**What to do**: Reproduce everything from "But let’s talk" down to "has real-world implications." in the facial recognition conversation below, updating "real-world implications" to "real-world consequences".

**Text provided**:
▬▬▬

York: Now, Google was made aware of this and they apologized. And they said that “there is still clearly a lot of work to do with automatic image labeling, and we’re looking at how we can prevent these types of mistakes from happening in the future.” And they have done great work on this but I still think that part of the problem is that these companies are not very diverse. And that’s not what this talks about but I can’t help but say it. It’s an important facet of why these companies continue to make the same mistakes over and over again.
But let’s talk a little bit about what happens when it’s not just a company making a mistake in identifying people in an offensive way, but when the mistake has real-world implications.
Mathana: So, one of things that is really quite startling-interesting— And we were talking about some of the different algorithms for VK. But here is another example, that now scientists around the world and technologists are training facial recognition algorithms on databases. In this case a group of innocent people, a group of “guilty people,” and using machine learning and neural networks to try to discern who is guilty out of the test data and who is [innocent].
York: Incidentally, their accuracy rate on this particular task was 89.5%.

▬▬▬

**Study material**:
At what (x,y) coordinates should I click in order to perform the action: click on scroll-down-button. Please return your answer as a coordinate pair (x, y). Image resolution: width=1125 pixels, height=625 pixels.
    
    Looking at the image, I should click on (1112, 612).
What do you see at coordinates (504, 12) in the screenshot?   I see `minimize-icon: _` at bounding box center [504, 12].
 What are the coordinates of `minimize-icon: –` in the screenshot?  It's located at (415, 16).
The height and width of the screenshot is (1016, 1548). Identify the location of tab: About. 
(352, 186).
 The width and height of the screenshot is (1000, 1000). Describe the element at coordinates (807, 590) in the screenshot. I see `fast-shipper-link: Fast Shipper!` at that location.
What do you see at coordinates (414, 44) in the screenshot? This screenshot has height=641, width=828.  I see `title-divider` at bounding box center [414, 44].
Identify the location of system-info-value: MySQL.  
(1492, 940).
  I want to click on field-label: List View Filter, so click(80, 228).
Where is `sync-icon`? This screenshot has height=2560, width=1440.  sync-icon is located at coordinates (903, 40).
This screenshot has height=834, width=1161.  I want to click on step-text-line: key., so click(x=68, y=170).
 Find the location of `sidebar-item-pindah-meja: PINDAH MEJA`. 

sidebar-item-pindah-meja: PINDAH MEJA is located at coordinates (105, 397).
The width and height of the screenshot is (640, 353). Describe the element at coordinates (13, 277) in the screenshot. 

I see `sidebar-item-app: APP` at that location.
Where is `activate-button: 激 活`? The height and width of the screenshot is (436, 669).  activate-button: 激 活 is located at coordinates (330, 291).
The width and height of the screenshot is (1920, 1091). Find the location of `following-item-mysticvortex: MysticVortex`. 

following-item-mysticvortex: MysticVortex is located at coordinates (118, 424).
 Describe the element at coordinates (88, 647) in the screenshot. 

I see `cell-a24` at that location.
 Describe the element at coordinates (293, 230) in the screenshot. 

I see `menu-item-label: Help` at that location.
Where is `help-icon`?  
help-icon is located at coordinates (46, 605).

▬▬▬

**Solution to the problem**:
But let’s talk a little bit about what happens when it’s not just a company making a mistake in identifying people in an offensive way, but when the mistake has real-world consequences.